• **Compito**:
Trasforma le righe qui sotto in un elenco JSON di stringhe, una stringa per ogni riga, saltando quelle vuote.

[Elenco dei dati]
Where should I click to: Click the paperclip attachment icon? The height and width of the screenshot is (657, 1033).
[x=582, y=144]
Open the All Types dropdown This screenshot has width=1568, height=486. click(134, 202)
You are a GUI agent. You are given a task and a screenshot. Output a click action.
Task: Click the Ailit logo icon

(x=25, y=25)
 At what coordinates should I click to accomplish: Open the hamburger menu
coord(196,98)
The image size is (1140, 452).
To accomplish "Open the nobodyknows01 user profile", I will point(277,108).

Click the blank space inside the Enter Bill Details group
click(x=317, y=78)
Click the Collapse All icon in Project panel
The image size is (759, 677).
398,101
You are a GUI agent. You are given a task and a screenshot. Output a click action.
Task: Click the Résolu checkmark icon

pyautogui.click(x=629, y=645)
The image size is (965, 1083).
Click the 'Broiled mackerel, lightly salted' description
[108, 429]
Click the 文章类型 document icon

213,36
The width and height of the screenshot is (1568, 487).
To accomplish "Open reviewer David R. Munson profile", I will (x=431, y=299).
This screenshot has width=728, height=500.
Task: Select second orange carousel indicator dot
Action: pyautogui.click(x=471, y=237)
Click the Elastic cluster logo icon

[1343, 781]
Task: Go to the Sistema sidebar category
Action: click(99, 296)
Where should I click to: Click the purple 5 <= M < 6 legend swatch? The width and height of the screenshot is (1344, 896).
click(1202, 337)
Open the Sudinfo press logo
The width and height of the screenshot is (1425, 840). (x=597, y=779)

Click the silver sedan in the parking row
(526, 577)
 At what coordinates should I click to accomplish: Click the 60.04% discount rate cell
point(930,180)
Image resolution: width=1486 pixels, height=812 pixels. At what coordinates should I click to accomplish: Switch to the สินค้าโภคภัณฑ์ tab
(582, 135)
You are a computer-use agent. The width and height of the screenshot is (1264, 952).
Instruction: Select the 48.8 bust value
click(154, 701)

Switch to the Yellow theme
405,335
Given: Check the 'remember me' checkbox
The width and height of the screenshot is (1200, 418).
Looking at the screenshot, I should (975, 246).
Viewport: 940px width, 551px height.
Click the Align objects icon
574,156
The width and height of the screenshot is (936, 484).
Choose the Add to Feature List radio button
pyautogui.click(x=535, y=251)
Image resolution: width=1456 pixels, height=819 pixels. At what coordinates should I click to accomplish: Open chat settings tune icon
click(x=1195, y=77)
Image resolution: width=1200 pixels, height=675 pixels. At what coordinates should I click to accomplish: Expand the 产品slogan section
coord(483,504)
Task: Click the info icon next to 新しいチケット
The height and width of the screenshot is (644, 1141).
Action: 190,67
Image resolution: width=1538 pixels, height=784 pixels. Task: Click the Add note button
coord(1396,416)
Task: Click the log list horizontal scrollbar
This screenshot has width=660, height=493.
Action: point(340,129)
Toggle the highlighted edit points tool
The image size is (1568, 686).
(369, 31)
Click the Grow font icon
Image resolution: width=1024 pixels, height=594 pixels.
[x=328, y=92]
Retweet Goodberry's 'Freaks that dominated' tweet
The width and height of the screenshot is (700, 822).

• **Soluzione**:
[
  "Where should I click to: Click the paperclip attachment icon? The height and width of the screenshot is (657, 1033).",
  "[x=582, y=144]",
  "Open the All Types dropdown This screenshot has width=1568, height=486. click(134, 202)",
  "You are a GUI agent. You are given a task and a screenshot. Output a click action.",
  "Task: Click the Ailit logo icon",
  "(x=25, y=25)",
  " At what coordinates should I click to accomplish: Open the hamburger menu",
  "coord(196,98)",
  "The image size is (1140, 452).",
  "To accomplish \"Open the nobodyknows01 user profile\", I will point(277,108).",
  "Click the blank space inside the Enter Bill Details group",
  "click(x=317, y=78)",
  "Click the Collapse All icon in Project panel",
  "The image size is (759, 677).",
  "398,101",
  "You are a GUI agent. You are given a task and a screenshot. Output a click action.",
  "Task: Click the Résolu checkmark icon",
  "pyautogui.click(x=629, y=645)",
  "The image size is (965, 1083).",
  "Click the 'Broiled mackerel, lightly salted' description",
  "[108, 429]",
  "Click the 文章类型 document icon",
  "213,36",
  "The width and height of the screenshot is (1568, 487).",
  "To accomplish \"Open reviewer David R. Munson profile\", I will (x=431, y=299).",
  "This screenshot has width=728, height=500.",
  "Task: Select second orange carousel indicator dot",
  "Action: pyautogui.click(x=471, y=237)",
  "Click the Elastic cluster logo icon",
  "[1343, 781]",
  "Task: Go to the Sistema sidebar category",
  "Action: click(99, 296)",
  "Where should I click to: Click the purple 5 <= M < 6 legend swatch? The width and height of the screenshot is (1344, 896).",
  "click(1202, 337)",
  "Open the Sudinfo press logo",
  "The width and height of the screenshot is (1425, 840). (x=597, y=779)",
  "Click the silver sedan in the parking row",
  "(526, 577)",
  " At what coordinates should I click to accomplish: Click the 60.04% discount rate cell",
  "point(930,180)",
  "Image resolution: width=1486 pixels, height=812 pixels. At what coordinates should I click to accomplish: Switch to the สินค้าโภคภัณฑ์ tab",
  "(582, 135)",
  "You are a computer-use agent. The width and height of the screenshot is (1264, 952).",
  "Instruction: Select the 48.8 bust value",
  "click(154, 701)",
  "Switch to the Yellow theme",
  "405,335",
  "Given: Check the 'remember me' checkbox",
  "The width and height of the screenshot is (1200, 418).",
  "Looking at the screenshot, I should (975, 246).",
  "Viewport: 940px width, 551px height.",
  "Click the Align objects icon",
  "574,156",
  "The width and height of the screenshot is (936, 484).",
  "Choose the Add to Feature List radio button",
  "pyautogui.click(x=535, y=251)",
  "Image resolution: width=1456 pixels, height=819 pixels. At what coordinates should I click to accomplish: Open chat settings tune icon",
  "click(x=1195, y=77)",
  "Image resolution: width=1200 pixels, height=675 pixels. At what coordinates should I click to accomplish: Expand the 产品slogan section",
  "coord(483,504)",
  "Task: Click the info icon next to 新しいチケット",
  "The height and width of the screenshot is (644, 1141).",
  "Action: 190,67",
  "Image resolution: width=1538 pixels, height=784 pixels. Task: Click the Add note button",
  "coord(1396,416)",
  "Task: Click the log list horizontal scrollbar",
  "This screenshot has width=660, height=493.",
  "Action: point(340,129)",
  "Toggle the highlighted edit points tool",
  "The image size is (1568, 686).",
  "(369, 31)",
  "Click the Grow font icon",
  "Image resolution: width=1024 pixels, height=594 pixels.",
  "[x=328, y=92]",
  "Retweet Goodberry's 'Freaks that dominated' tweet",
  "The width and height of the screenshot is (700, 822)."
]